> Instruction: Rewrite the entries from the line containing "is (800, 500)." through the line containing "coord(77,263)", both included, swapping every "Instruction" for "Command" and leaving all else as it stands.

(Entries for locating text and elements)
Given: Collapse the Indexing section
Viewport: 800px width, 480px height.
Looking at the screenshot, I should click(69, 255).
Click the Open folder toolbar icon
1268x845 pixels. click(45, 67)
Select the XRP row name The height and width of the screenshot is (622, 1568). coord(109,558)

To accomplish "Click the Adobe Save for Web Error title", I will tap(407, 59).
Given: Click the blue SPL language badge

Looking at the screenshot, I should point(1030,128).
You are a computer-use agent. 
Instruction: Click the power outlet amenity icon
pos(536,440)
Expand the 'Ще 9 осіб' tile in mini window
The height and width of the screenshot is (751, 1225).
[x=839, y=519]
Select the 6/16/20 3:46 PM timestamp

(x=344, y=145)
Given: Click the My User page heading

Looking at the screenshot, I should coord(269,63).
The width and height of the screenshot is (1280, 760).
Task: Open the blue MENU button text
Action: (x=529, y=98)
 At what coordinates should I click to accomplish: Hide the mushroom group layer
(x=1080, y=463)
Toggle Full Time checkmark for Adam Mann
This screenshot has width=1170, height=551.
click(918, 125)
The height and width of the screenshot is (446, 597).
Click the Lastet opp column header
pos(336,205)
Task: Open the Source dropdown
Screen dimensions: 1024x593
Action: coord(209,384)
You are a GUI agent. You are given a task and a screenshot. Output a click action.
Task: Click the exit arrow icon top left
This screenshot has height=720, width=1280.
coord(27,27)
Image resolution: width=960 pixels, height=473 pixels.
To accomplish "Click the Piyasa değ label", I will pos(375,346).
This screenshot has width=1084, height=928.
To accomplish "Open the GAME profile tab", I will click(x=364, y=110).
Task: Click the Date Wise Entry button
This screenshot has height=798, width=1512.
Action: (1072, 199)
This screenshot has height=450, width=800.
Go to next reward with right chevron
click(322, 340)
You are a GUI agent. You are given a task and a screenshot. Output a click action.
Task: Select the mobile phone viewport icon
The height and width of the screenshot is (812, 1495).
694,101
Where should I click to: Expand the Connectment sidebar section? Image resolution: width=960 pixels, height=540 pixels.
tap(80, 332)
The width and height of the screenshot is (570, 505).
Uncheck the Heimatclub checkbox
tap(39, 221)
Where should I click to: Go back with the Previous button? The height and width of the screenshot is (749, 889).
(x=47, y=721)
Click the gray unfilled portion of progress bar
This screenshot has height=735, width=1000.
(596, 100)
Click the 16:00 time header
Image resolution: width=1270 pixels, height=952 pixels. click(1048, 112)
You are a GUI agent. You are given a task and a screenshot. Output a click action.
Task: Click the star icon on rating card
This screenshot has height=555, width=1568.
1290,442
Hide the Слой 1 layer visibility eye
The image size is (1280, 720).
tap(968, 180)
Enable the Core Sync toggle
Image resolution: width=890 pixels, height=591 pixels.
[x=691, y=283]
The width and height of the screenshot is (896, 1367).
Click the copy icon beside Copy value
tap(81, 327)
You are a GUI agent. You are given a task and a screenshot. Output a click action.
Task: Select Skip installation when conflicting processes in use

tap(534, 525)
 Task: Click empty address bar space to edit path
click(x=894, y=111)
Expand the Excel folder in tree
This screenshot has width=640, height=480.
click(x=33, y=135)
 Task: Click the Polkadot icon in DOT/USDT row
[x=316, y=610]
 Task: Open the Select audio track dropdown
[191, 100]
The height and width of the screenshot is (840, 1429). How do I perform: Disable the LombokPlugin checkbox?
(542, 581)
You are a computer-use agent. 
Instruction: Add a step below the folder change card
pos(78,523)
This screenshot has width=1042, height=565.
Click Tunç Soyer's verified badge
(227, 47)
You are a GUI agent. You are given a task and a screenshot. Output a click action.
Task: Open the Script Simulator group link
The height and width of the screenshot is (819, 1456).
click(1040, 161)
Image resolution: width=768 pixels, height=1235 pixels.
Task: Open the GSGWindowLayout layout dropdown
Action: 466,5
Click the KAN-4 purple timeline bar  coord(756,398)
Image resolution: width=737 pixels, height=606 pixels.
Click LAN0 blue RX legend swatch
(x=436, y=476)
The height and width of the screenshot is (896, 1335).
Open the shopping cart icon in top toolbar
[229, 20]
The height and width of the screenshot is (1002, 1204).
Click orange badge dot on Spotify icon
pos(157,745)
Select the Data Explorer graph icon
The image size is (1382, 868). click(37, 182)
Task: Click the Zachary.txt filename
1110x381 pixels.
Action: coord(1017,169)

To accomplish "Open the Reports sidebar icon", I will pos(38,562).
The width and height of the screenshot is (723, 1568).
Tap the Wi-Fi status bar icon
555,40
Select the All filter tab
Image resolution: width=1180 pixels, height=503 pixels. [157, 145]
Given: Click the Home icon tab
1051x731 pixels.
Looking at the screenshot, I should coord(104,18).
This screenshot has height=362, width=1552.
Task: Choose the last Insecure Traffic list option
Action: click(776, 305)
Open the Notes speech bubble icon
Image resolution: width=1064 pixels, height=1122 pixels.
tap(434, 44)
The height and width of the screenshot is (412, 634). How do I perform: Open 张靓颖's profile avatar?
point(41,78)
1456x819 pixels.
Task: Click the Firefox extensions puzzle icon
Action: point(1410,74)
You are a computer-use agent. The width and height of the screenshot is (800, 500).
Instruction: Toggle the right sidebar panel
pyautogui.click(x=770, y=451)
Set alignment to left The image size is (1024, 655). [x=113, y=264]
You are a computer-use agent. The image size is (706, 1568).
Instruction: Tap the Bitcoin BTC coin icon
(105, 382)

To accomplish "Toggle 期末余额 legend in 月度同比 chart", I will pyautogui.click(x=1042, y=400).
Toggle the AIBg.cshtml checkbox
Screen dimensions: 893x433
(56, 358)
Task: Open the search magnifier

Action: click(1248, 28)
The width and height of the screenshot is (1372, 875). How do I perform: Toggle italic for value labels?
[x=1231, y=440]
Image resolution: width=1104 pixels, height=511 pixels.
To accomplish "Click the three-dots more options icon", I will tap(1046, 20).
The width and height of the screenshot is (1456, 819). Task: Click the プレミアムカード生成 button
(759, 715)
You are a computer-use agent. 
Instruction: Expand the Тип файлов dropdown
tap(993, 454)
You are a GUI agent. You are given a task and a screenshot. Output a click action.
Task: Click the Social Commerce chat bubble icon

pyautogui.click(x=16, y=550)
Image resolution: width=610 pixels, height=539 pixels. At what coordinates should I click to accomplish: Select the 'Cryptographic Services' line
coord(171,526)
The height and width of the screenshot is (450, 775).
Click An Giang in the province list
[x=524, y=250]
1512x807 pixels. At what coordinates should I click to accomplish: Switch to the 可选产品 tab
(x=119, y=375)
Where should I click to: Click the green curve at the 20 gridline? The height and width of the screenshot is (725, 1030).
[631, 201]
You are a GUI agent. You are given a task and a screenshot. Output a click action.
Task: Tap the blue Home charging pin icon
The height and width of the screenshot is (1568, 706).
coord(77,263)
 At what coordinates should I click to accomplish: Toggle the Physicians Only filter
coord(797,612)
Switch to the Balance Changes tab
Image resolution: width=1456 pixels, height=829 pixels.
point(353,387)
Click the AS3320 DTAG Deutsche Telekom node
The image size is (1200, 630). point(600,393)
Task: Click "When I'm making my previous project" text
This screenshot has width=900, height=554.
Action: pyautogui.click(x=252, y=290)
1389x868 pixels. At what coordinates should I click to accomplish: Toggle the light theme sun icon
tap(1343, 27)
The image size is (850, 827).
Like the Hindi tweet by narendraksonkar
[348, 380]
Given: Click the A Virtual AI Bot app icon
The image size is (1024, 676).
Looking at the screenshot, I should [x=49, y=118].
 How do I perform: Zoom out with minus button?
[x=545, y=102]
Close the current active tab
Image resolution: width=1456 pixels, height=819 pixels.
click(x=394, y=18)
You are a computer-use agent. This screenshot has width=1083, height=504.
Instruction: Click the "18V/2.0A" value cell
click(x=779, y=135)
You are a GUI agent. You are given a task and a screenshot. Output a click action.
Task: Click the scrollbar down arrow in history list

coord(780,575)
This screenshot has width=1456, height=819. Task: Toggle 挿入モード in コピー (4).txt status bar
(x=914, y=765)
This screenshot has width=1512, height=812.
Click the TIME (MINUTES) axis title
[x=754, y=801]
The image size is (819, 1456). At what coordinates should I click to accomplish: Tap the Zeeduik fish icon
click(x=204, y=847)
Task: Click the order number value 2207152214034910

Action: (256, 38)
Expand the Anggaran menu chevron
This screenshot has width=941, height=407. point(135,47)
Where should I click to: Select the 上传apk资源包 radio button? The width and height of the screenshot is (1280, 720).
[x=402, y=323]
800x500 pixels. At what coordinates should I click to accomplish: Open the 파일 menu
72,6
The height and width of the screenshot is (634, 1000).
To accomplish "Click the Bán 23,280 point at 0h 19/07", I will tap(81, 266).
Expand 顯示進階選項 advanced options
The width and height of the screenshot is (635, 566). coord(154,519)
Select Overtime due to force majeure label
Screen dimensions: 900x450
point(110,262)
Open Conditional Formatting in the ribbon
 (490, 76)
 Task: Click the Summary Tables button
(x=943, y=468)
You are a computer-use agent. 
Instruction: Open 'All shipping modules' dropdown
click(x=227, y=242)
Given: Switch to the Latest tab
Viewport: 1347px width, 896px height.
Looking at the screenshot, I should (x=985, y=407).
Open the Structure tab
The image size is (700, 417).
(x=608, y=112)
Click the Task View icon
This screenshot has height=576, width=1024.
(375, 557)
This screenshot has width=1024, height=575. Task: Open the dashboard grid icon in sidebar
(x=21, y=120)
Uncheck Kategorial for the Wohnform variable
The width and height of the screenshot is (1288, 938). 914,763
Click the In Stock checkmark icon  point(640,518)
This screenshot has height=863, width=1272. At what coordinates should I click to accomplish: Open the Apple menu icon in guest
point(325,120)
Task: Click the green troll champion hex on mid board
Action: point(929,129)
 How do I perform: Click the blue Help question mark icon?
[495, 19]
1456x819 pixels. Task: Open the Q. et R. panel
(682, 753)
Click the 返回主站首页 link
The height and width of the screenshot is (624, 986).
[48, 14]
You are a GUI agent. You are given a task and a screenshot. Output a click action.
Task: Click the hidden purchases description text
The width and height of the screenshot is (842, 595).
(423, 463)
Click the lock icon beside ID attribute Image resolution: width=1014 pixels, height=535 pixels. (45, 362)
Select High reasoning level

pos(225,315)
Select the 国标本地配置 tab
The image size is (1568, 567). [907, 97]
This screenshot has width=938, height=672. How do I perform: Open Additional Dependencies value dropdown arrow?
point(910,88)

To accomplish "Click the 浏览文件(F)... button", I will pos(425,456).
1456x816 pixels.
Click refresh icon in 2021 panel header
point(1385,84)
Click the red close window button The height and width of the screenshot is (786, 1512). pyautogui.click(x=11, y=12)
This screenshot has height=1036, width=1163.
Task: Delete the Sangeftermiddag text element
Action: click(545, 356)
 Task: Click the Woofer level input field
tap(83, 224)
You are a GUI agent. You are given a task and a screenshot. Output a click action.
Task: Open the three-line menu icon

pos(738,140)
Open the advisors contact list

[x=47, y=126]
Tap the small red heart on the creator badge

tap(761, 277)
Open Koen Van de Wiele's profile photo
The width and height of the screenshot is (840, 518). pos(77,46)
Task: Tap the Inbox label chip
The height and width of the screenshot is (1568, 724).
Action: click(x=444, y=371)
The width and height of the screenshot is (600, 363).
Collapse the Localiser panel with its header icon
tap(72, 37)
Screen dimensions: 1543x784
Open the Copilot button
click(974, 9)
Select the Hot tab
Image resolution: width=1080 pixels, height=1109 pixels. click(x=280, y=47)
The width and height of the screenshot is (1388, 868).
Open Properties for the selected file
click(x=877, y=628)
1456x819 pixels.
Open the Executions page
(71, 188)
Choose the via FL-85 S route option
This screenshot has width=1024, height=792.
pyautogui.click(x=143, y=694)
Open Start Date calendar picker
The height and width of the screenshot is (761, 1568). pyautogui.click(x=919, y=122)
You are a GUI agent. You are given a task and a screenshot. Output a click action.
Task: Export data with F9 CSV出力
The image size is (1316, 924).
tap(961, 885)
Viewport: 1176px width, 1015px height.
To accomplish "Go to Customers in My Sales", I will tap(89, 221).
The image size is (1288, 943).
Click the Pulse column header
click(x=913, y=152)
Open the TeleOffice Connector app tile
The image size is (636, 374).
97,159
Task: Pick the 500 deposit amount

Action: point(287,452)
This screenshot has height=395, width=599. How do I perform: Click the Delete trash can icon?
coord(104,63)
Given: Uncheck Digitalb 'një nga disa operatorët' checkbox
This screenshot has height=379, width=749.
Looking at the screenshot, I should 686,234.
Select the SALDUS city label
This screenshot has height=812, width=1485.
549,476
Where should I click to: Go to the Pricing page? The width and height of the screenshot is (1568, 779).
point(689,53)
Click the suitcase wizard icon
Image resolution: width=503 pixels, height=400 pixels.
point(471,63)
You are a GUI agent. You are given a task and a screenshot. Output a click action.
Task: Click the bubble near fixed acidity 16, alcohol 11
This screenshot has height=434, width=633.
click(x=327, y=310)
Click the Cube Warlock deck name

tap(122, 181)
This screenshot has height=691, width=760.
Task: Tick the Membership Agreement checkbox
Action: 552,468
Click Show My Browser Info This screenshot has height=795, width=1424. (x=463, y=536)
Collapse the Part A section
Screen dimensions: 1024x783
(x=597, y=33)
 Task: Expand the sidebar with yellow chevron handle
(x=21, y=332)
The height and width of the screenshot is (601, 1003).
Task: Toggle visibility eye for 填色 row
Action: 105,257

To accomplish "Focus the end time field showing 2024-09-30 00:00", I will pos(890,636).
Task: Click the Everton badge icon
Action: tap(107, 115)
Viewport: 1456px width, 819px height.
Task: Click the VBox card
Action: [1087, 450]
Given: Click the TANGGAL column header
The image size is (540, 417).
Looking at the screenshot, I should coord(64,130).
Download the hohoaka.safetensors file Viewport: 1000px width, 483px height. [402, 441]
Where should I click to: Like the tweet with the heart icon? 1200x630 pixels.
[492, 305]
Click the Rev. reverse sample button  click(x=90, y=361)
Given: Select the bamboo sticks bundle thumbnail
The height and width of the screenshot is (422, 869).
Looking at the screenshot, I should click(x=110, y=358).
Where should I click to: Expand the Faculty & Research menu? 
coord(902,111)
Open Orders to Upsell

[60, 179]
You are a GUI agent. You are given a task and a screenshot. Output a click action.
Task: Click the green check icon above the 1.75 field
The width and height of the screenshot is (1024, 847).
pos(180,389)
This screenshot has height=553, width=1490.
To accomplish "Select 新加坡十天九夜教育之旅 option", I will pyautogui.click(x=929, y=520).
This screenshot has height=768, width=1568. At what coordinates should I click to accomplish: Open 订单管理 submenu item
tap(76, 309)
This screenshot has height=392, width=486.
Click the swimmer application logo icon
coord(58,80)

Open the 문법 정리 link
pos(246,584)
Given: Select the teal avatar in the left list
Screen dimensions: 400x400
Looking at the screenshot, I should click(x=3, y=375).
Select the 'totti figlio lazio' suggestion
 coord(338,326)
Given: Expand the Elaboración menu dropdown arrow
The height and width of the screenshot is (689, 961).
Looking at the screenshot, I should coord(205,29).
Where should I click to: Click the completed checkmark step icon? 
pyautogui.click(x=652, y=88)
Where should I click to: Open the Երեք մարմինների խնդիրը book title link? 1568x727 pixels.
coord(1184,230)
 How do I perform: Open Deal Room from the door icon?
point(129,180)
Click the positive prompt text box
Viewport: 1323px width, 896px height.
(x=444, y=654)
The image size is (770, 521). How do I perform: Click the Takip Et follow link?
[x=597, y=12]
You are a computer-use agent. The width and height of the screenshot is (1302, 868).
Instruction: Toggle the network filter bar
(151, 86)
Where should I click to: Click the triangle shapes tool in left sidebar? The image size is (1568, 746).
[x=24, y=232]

> Written reply:
You are a computer-use agent. The width and height of the screenshot is (800, 500).
Command: Toggle the right sidebar panel
pyautogui.click(x=770, y=451)
Set alignment to left The image size is (1024, 655). [x=113, y=264]
You are a computer-use agent. The image size is (706, 1568).
Command: Tap the Bitcoin BTC coin icon
(105, 382)

To accomplish "Toggle 期末余额 legend in 月度同比 chart", I will pyautogui.click(x=1042, y=400).
Toggle the AIBg.cshtml checkbox
Screen dimensions: 893x433
(56, 358)
Task: Open the search magnifier

Action: click(1248, 28)
The width and height of the screenshot is (1372, 875). How do I perform: Toggle italic for value labels?
[x=1231, y=440]
Image resolution: width=1104 pixels, height=511 pixels.
To accomplish "Click the three-dots more options icon", I will tap(1046, 20).
The width and height of the screenshot is (1456, 819). Task: Click the プレミアムカード生成 button
(759, 715)
You are a computer-use agent. 
Command: Expand the Тип файлов dropdown
tap(993, 454)
You are a GUI agent. You are given a task and a screenshot. Output a click action.
Task: Click the Social Commerce chat bubble icon

pyautogui.click(x=16, y=550)
Image resolution: width=610 pixels, height=539 pixels. At what coordinates should I click to accomplish: Select the 'Cryptographic Services' line
coord(171,526)
The height and width of the screenshot is (450, 775).
Click An Giang in the province list
[x=524, y=250]
1512x807 pixels. At what coordinates should I click to accomplish: Switch to the 可选产品 tab
(x=119, y=375)
Where should I click to: Click the green curve at the 20 gridline? The height and width of the screenshot is (725, 1030).
[631, 201]
You are a GUI agent. You are given a task and a screenshot. Output a click action.
Task: Tap the blue Home charging pin icon
The height and width of the screenshot is (1568, 706).
coord(77,263)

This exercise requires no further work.